There is also an important difference between PostgreSQL 16 and 17 here:
- On PostgreSQL 16, the child partition by itself may still choose Seq Scan for this LIMIT 1 pattern, but the query on the partitioned parent chooses a Bitmap-based Append plan and runs fast.
- On PostgreSQL 17, the parent-level plan no longer does that in this case and regresses to the poor plan shape.
Representative observations
---------------------------
For the parent query on PostgreSQL 17:
EXPLAIN (ANALYZE, BUFFERS)
SELECT 1
FROM fact_events
WHERE kind_col IN (
'k_a', 'k_b', 'k_c', 'k_d', 'k_e'
)
AND (
(ts_col >= '2026-03-28 07:42:30.405987' AND ts_col < '2026-03-28 08:00:00')
OR (ts_col >= '2026-03-31 12:00:00' AND ts_col < '2026-03-31 12:10:25.420965')
)
LIMIT 1;
Observed bad plan:
- Seq Scan on the child partition under Append
- runtime around 12 seconds on our production-sized dataset
- Rows Removed by Filter: about 33 million
On the same PostgreSQL 17 instance:
A) Parent query with only one timestamp range:
EXPLAIN (ANALYZE, BUFFERS)
SELECT 1
FROM fact_events
WHERE kind_col IN (
'k_a', 'k_b', 'k_c', 'k_d', 'k_e'
)
AND ts_col >= '2026-03-28 07:42:30.405987'
AND ts_col < '2026-03-28 08:00:00'
LIMIT 1;
This uses the ts_col index and returns very quickly.

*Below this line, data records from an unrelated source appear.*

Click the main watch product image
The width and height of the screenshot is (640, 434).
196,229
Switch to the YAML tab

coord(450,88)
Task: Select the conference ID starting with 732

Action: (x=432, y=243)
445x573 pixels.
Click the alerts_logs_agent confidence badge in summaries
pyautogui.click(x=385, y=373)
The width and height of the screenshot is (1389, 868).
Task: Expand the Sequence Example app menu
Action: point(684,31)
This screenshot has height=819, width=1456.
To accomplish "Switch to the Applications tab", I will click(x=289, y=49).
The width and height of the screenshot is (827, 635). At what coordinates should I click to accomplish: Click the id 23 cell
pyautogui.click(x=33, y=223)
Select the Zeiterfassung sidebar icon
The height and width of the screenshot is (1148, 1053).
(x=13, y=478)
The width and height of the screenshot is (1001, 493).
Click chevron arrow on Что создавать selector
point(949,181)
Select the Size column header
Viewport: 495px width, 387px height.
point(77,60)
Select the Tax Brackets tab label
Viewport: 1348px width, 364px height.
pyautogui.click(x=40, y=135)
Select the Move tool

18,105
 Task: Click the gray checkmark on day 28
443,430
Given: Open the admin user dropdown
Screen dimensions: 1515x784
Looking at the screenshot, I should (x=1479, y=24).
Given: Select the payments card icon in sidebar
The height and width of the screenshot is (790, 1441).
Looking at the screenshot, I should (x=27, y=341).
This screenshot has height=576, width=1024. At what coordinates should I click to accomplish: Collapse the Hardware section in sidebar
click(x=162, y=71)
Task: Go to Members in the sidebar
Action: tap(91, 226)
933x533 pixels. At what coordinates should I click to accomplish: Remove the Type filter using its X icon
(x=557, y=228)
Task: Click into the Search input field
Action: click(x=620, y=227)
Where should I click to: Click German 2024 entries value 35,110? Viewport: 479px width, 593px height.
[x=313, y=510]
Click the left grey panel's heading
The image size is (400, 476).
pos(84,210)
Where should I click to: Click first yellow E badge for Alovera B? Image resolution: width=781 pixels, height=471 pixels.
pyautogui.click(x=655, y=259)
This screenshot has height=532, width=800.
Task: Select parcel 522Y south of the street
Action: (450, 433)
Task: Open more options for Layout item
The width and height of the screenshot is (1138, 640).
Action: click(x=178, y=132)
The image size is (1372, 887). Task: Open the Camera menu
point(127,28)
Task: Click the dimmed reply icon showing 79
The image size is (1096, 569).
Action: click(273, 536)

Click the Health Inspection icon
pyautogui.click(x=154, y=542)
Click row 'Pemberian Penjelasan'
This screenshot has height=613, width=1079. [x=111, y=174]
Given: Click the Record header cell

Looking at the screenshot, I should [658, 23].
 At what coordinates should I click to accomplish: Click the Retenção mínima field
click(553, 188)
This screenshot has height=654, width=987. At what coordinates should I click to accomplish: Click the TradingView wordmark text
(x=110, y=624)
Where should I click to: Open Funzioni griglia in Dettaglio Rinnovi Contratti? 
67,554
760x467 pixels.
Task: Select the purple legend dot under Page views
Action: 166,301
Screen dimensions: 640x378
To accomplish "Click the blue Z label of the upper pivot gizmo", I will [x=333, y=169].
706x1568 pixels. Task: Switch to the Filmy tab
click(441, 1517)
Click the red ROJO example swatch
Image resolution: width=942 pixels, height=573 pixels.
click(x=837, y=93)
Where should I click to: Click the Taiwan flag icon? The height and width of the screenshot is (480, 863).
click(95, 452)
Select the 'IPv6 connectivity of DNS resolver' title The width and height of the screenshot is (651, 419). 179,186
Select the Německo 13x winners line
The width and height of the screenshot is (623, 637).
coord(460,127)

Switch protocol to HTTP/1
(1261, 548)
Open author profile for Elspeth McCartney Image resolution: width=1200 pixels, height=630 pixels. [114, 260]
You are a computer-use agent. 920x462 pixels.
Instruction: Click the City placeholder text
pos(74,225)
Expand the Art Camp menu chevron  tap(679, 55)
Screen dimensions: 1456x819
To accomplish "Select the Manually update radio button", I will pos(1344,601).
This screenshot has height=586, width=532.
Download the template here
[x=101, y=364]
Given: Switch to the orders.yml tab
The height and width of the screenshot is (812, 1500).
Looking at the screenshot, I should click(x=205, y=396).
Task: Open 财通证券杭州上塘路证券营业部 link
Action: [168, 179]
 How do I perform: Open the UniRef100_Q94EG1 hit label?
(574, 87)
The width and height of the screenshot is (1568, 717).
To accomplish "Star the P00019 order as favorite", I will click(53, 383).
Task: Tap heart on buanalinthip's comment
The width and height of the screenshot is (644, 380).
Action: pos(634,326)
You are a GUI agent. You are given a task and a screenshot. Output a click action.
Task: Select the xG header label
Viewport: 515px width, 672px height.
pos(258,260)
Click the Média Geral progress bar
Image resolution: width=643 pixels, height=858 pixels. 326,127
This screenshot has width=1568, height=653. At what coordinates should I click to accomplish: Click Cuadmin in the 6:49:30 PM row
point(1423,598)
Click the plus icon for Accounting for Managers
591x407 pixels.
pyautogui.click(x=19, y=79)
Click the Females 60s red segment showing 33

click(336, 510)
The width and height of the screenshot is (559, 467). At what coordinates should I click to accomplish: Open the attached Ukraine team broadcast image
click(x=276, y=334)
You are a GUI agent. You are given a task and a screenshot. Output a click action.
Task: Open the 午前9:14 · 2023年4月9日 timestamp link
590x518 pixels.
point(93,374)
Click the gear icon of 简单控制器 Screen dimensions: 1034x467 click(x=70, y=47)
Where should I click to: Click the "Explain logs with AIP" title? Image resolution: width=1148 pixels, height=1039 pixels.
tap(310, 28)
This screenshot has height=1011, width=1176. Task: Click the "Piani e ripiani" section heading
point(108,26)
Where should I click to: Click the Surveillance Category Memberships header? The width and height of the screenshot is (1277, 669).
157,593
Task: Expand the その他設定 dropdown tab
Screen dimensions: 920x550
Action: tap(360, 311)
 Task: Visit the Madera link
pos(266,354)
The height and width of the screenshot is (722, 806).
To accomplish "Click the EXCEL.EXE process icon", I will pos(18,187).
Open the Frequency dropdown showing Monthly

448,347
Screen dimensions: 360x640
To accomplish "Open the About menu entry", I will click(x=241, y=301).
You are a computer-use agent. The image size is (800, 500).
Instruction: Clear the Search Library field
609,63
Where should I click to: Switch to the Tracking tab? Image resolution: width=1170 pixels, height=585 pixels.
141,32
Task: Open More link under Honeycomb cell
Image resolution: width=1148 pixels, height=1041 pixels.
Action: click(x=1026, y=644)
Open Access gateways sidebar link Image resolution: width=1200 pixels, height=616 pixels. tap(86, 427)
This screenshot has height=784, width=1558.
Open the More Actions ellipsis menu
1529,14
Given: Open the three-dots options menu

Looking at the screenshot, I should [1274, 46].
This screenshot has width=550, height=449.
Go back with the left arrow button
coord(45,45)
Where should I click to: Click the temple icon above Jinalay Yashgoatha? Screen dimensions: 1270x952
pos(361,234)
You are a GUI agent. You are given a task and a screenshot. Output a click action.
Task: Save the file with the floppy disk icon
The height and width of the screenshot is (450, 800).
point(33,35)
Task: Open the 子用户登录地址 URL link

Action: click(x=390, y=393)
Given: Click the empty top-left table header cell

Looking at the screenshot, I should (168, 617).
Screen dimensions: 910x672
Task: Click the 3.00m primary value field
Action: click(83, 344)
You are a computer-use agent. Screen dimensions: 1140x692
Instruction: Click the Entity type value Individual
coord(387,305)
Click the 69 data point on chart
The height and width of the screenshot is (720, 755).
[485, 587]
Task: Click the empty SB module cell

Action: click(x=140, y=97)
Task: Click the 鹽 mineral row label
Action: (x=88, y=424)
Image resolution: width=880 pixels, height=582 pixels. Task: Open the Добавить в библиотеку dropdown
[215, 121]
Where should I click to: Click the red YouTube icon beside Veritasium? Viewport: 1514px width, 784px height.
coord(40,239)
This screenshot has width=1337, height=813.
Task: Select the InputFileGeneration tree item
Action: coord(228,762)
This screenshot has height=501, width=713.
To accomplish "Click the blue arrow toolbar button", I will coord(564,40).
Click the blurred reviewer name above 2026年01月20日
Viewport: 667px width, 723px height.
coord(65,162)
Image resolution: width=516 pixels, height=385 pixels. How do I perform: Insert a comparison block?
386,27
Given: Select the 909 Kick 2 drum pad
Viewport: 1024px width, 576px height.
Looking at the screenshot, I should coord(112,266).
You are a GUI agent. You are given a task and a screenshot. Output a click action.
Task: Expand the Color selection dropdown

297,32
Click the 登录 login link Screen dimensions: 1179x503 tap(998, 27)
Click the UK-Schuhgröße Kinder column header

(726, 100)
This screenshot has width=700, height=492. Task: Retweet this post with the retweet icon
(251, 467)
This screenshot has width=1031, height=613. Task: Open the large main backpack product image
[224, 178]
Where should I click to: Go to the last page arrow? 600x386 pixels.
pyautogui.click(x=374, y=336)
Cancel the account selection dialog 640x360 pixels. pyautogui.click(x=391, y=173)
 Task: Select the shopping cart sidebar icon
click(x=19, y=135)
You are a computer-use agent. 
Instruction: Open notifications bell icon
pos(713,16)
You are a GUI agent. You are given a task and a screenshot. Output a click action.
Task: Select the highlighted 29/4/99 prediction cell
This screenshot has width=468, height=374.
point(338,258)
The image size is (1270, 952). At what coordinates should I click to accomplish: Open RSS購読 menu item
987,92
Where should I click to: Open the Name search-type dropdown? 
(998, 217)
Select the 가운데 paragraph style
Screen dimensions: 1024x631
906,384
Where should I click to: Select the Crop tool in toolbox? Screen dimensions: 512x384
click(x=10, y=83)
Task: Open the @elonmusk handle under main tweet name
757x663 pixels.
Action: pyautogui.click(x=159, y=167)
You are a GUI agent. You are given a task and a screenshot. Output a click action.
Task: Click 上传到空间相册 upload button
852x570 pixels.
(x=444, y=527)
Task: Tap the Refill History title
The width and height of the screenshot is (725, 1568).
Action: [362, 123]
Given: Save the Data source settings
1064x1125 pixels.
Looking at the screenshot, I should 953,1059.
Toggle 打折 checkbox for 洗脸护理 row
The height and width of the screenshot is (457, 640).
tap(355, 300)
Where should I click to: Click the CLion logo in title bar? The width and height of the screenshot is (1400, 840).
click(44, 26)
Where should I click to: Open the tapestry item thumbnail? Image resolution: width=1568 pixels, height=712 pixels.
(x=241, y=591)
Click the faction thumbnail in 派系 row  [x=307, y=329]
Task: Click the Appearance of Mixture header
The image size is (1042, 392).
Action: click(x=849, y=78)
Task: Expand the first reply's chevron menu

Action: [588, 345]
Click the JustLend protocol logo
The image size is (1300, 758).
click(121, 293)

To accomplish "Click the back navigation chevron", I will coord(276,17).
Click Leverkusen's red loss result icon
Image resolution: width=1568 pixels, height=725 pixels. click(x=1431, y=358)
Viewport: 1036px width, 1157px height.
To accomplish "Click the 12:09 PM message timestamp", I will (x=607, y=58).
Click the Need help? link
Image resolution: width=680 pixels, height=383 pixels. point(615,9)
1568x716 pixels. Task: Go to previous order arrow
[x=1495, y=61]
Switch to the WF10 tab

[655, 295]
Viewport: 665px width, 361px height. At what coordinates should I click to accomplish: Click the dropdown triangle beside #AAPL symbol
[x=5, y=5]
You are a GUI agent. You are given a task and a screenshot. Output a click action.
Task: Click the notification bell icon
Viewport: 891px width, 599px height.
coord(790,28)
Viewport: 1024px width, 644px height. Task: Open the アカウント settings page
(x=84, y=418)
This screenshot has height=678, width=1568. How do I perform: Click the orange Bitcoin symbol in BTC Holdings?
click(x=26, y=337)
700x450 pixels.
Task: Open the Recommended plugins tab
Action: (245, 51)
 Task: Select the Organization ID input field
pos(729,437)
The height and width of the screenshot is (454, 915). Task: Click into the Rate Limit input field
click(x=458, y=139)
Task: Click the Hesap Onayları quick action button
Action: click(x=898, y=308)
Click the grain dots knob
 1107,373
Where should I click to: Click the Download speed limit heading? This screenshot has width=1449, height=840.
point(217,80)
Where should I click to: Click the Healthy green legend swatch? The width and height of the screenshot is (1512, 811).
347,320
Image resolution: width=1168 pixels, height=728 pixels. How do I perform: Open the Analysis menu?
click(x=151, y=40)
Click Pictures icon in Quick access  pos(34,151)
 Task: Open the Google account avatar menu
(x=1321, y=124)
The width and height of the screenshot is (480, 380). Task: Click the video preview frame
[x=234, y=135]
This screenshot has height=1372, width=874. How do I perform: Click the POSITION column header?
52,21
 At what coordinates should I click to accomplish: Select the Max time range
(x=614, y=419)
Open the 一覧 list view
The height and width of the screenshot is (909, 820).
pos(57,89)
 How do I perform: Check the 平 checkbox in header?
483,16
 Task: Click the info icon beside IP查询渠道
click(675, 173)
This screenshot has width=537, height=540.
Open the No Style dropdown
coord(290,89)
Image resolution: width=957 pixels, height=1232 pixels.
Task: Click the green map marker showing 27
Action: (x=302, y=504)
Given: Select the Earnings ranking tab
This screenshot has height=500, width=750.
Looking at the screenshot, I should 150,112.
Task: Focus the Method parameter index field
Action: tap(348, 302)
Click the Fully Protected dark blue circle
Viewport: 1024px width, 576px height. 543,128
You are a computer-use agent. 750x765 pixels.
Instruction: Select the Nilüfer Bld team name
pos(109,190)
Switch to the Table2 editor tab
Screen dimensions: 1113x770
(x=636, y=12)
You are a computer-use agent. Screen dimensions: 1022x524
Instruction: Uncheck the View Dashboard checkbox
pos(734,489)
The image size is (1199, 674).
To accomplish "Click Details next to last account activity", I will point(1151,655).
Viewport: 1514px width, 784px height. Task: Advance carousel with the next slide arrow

B) Forced bitmap path on the child partition:
SET enable_seqscan = off;
SET enable_indexscan = off;
EXPLAIN (ANALYZE, BUFFERS, SETTINGS)
SELECT 1
FROM fact_events_p2026w13
WHERE kind_col IN (
'k_a', 'k_b', 'k_c', 'k_d', 'k_e'
)
AND (
(ts_col >= '2026-03-28 07:42:30.405987' AND ts_col < '2026-03-28 08:00:00')
OR (ts_col >= '2026-03-31 12:00:00' AND ts_col < '2026-03-31 12:10:25.420965')
)
LIMIT 1;
This uses BitmapOr + Bitmap Heap Scan via ts_col_idx and also returns quickly.
C) Default plan for the child partition alone:
EXPLAIN (ANALYZE, BUFFERS, SETTINGS)
SELECT 1
FROM fact_events_p2026w13
WHERE kind_col IN (
'k_a', 'k_b', 'k_c', 'k_d', 'k_e'
)
AND (
(ts_col >= '2026-03-28 07:42:30.405987' AND ts_col < '2026-03-28 08:00:00')
OR (ts_col >= '2026-03-31 12:00:00' AND ts_col < '2026-03-31 12:10:25.420965')
)
LIMIT 1;
This can still choose Seq Scan on the child relation itself, but on PostgreSQL 16 the parent-level Append plan is still good, while on PostgreSQL 17 the parent-level plan may also fall back to the poor plan shape.
Why this looks suspicious
-------------------------
- The ts_col-based path is clearly valid and fast.
- This is not just a matter of missing statistics or tuning. I tried extended statistics, random_page_cost, effective_cache_size, and combinations of these, and they did not fix the bad parent-level plan.
- I can reproduce the issue not only on a tuned production-like setup, but also on plain PostgreSQL containers with no special tuning.
- The issue looks related to parent/Append planning for LIMIT 1 on a partitioned table with OR-ed ranges.
- PostgreSQL 17 release notes mention planner changes in this area: LIMIT optimization on partitioned tables, inheritance parents, and UNION ALL. Commit that looks potentially relevant is a8a968a82 (Consider cheap startup paths in add_paths_to_append_rel, PG17), which introduced startup-path selection for Append nodes. I have not confirmed this is the root cause, but the behavior and timing match: if Seq Scan wins as cheapest_startup_path because BitmapOr has higher startup cost, the parent-level Append would pick the wrong path for LIMIT queries.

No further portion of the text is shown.